America first fell in love with motorized speed on the hard-packed sands of Florida’s coastline at the beginning of the 20th century. The annual Carnival of Speed at Ormond Beach, a northern neighborhood of Daytona immediately caught the attention of the world’s most passionate auto and motorcycle enthusiasts, establishing the area as the world’s “Birthplace of Speed.” However, as the industry and infrastructure of racing grew over the years the pursuit of speed records shifted to more managed and manicured venues like the speedway tracks at Indianapolis, the perilous short circular motordromes, and the large wooden super speedways of the late teens. However, in February 1920, Harley-Davidson, who was at the height of their racing success given their powerhouse stable of “Wrecking Crew” racers and their high-test factory racing machines like the banjo two cam 8 valves, resolved to revisit the sunny shores of Florida’s Eastern seaboard, aiming to set new land speed records once again on those hallowed sands.
From February 13th through the 21st, 3 members of the Harley-Davidson Wrecking Crew, Leslie Parkhurst, Fred Ludlow, and Otto Walker barreled past most existing international speed records. Despite heavy storms and abnormally high tides making the beach surface rough and speckled with driftwood, the trio, led by Leslie “Red” Parkhurst set over 20 new professional motorcycle speed records, 8 new unofficial records with the prototype overbore 68ci two cam 8 valve machine, and another 4 amateur high marks. Interestingly, Harley hired a local electrician from Daytona by the name of Ralph E. King to run as their amateur entrant. King, onboard a factory 61ci two cam 8 valve, set new amateur times for the 1 kilometer, 1, 2, and 5 mile distances, despite having never entered a competition before according to reports at the time. Parkhurst did most of the heavy lifting in Daytona, setting 23 official and unofficial speed records, as well as establishing a never before seen top speed of 111 mph on a motorcycle, making him the fastest man on two wheels up until that point.
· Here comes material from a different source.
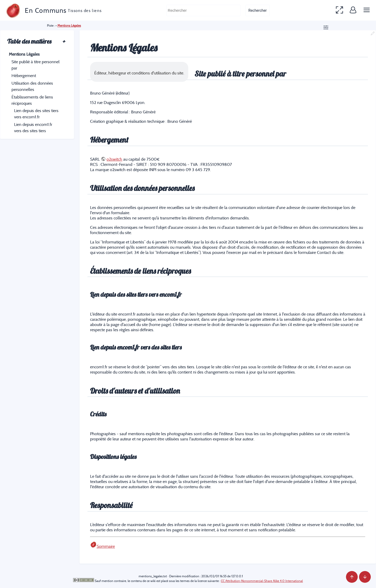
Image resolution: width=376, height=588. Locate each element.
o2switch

The Motor Co. had sent the team down with a handful of their best machines, including a 61ci two cam 8 valve, a 61ci pocket valve version of the same machine, an over-regulation size 68ci two cam 8 valve, and a 30.50 4 valve machine. The occasion also marked the debut of Harley’s new model 20-LX streamlined sidecar rig, nicknamed the “Bullet.” Yet another unique aspect that week in Daytona was the use of a one of a kind automatic timing machine called a Chronometer. The state of the art timing device had been developed by the US military and used on a handful of auto record attempts at the time. The record runs were supervised by A.A.A’.s R.A. Leavell, M&ATA Chairman W.H. Parsons, and master engineer C.A. Verschoor, all of which can be seen in this remarkable film footage. Police Chief William Young was on hand, as were representatives from Sinclair Gasoline, Firestone and Goodyear Tires, as well as a number of journalists and filmmakers. The boundless success of Harley-Davidson’s return to Daytona Beach in February of 1920 further established their reign as a titan in the American motorcycling industry, but it also prompted the return of their main rivals, Indian Motorcycles, veterans of the earliest Carnival of Speed. Come April of 1920 Indian would have its own iconic factory racers on the beach at Daytona and would surpass many of the speed records set by Parkhurst and the Harley-Davidson crew a few months before, a success which was reflected in the naming of Indian’s legendary “Daytona” platform. However, the moments captured in this remarkable film footage offer a wonderful glimpse into the February 1920 exhibition of style and grit put on by the fastest men on Earth.